Logistic Regression Part 2
--------------------------

In this example, we extend the code from Part 1 with several important features:
- Instead of just updating the weight matrix ``W``, we add a bias ``b`` and use the ``.variables()`` method to compactly update both variables.
- We attach an additional computation to the transformer to compute the loss on a held-out validation dataset.
- We switch from a flat ``C``-dimensional feature space to a ``W x H`` feature space to demonstrate multi-dimensional logistic regression.

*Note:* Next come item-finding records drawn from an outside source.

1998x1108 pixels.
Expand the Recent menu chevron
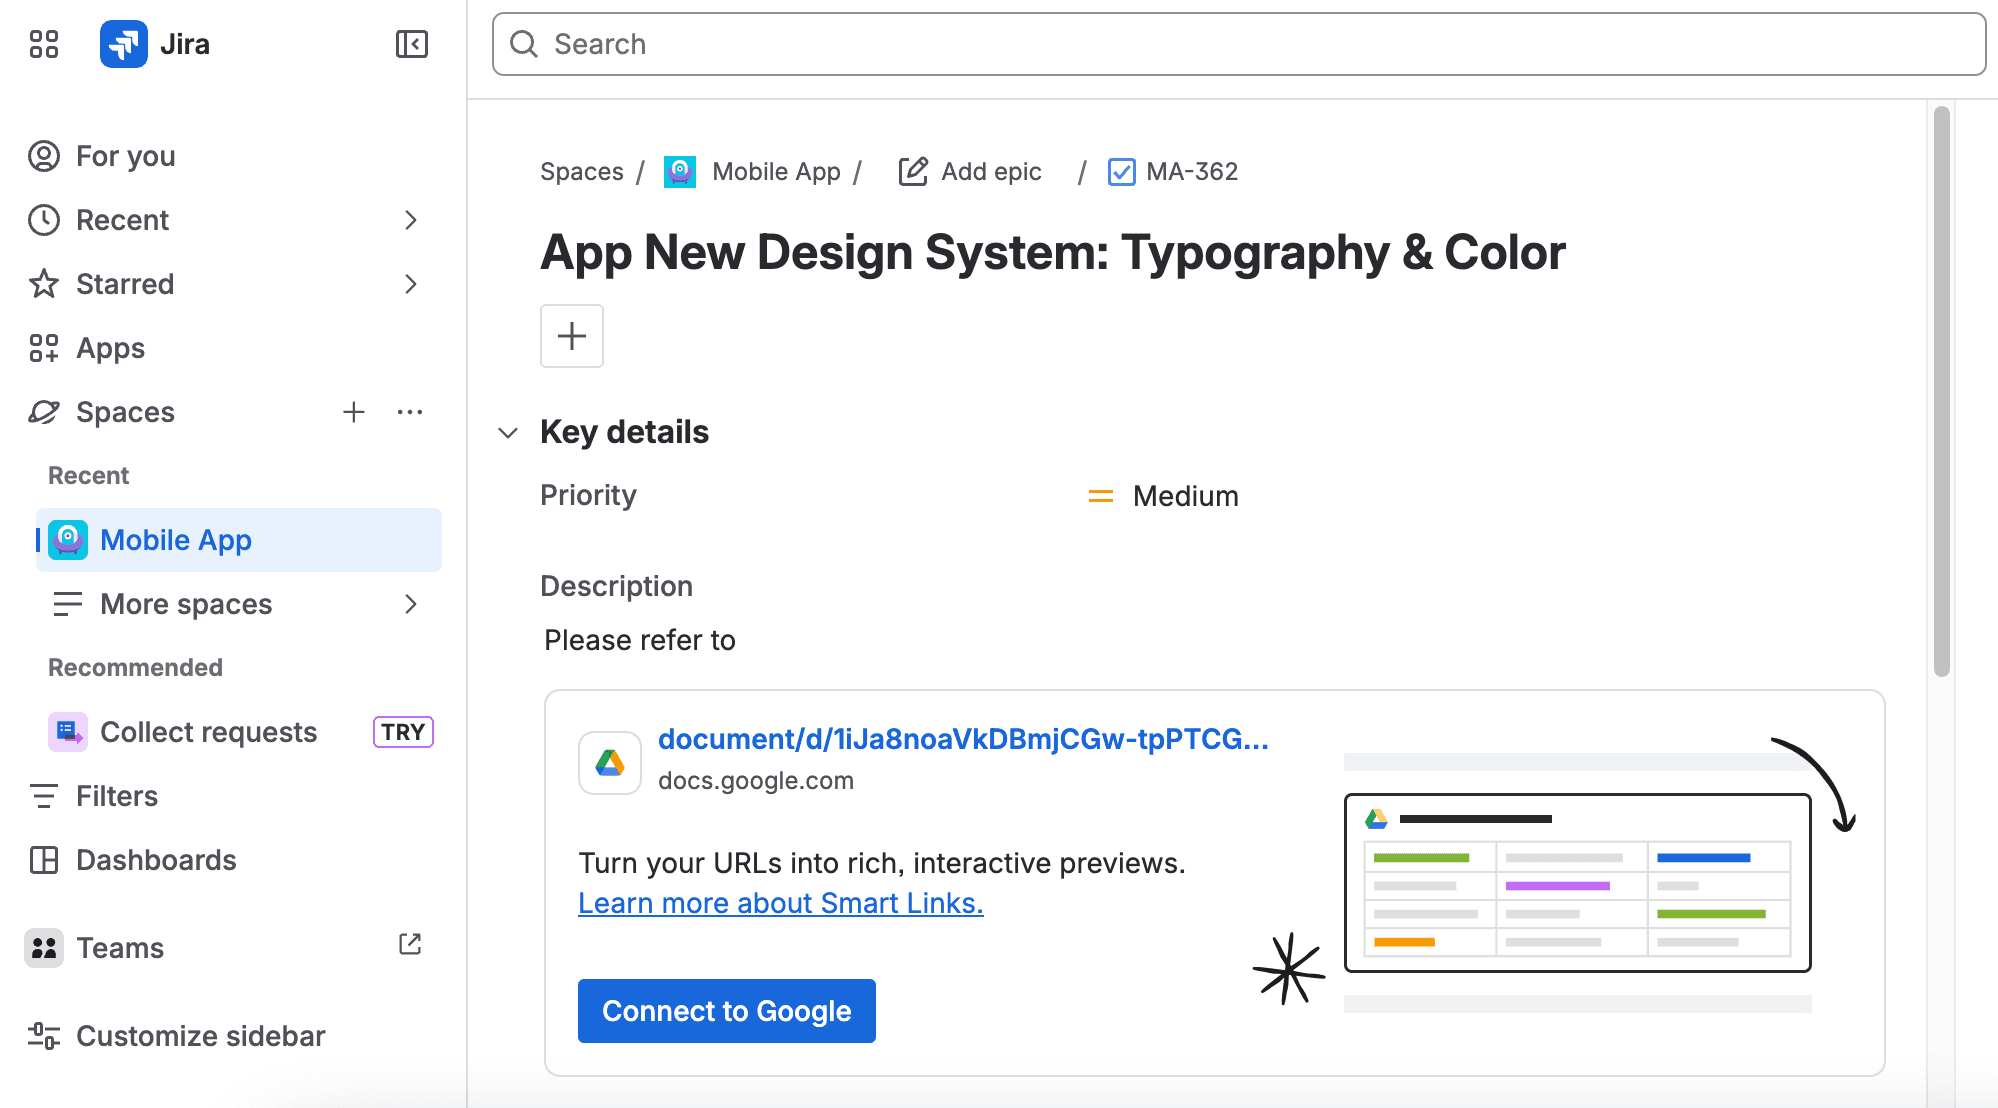click(x=411, y=220)
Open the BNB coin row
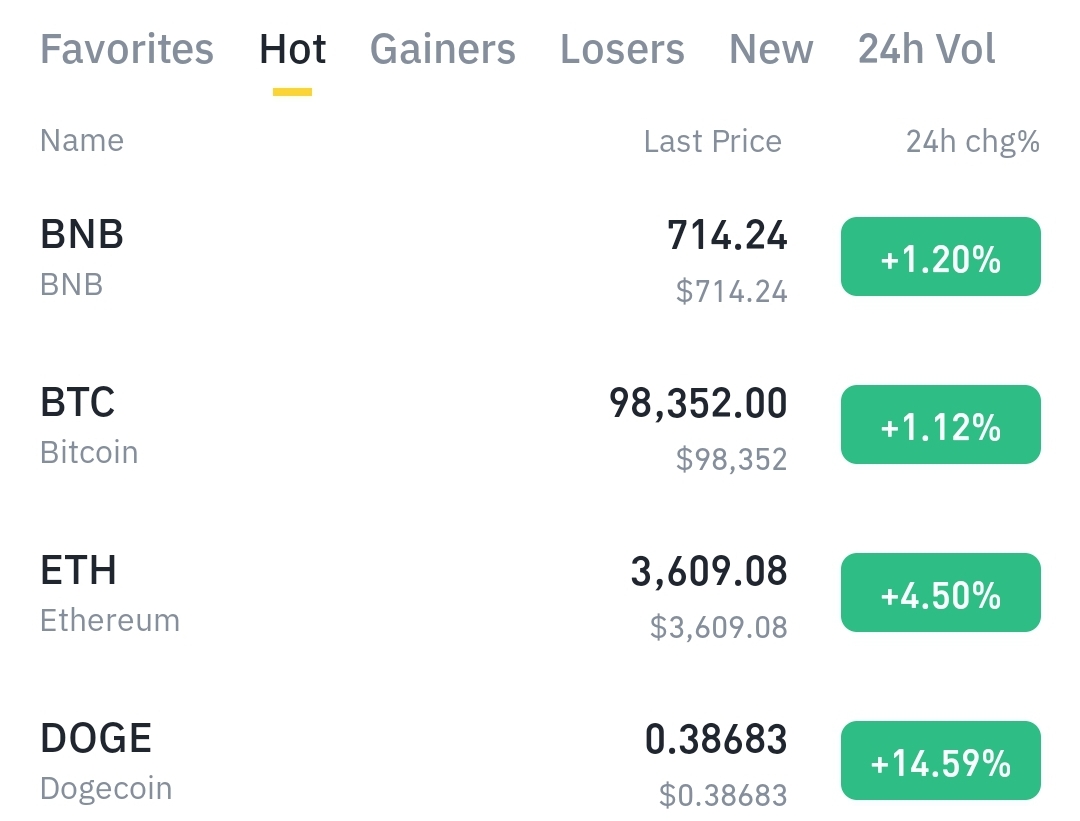The image size is (1080, 821). point(82,257)
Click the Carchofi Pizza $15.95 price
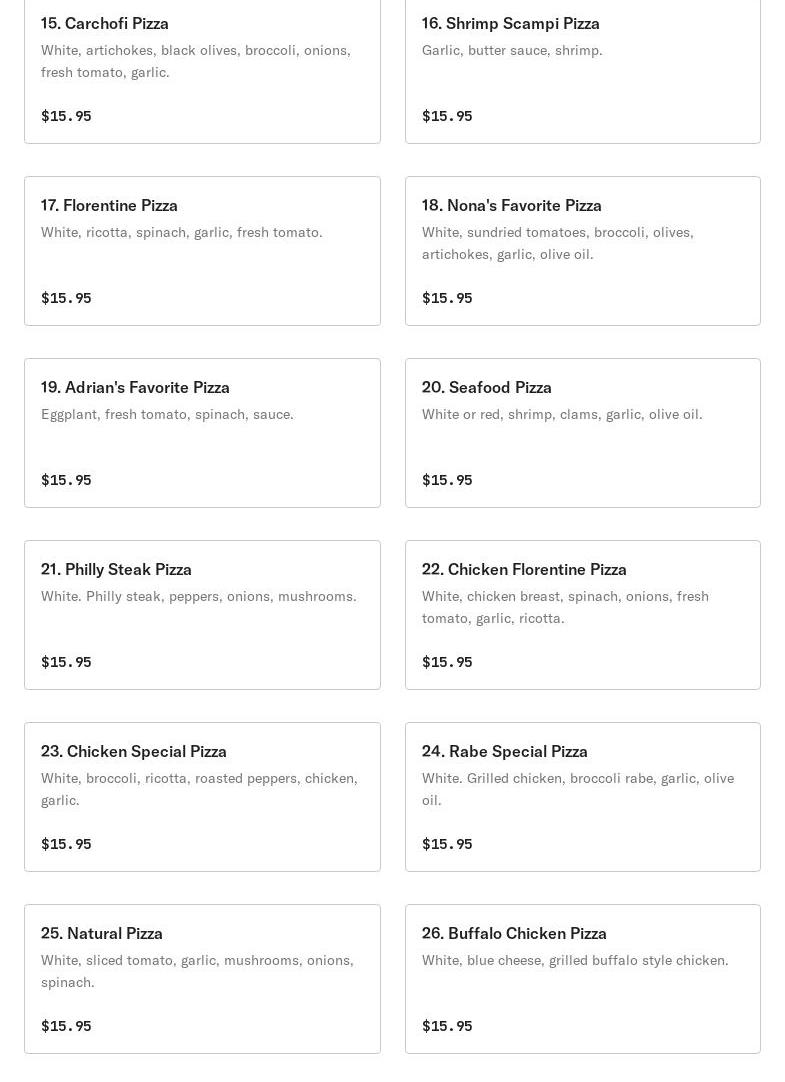The width and height of the screenshot is (785, 1082). pyautogui.click(x=66, y=116)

The corresponding jupyter notebook is found [here](https://github.com/NervanaSystems/ngraph/blob/master/examples/walk_through/Logistic_Regression_Part_2.ipynb).

In [None]:
import ngraph as ng
import ngraph.transformers as ngt
import gendata

The axes creation is the same as before, except we now add a new axes ``H`` to represent the new feature space.

In [None]:
ax = ng.make_name_scope(name="ax")

ax.W = ng.make_axis(length=4)
ax.H = ng.make_axis(length=1)  # new axis added
ax.N = ng.make_axis(length=128, batch=True)

### Building the graph
Our model has three placeholders: ``X``, ``Y``, and ``alpha``. Now, the the input ``X`` has shape ``(W, H, N)``:

In [None]:
alpha = ng.placeholder(())
X = ng.placeholder([ax.W, ax.H, ax.N])  # now has shape (W, H, N)
Y = ng.placeholder([ax.N])

Similarly, the weight matrix is now multi-dimensional, with shape ``(W, H)``, and we add a new scalar bias variable.

In [None]:
W = ng.variable([ax.W - 1, ax.H - 1], initial_value=0).named('W')  # now has shape (W, H)
b = ng.variable((), initial_value=0).named('b')

Our predicted output now include the bias ``b``:

In [None]:
Y_hat = ng.sigmoid(ng.dot(W, X) + b)
L = ng.cross_entropy_binary(Y_hat, Y, out_axes=()) / ng.batch_size(Y_hat)

For the parameter updates, instead of explicitly specifying the variables ``W`` and ``b``, we can call ``L.variables()`` to retrieve all the variables that the loss function depends on:

In [None]:
print([var.name for var in L.variables()])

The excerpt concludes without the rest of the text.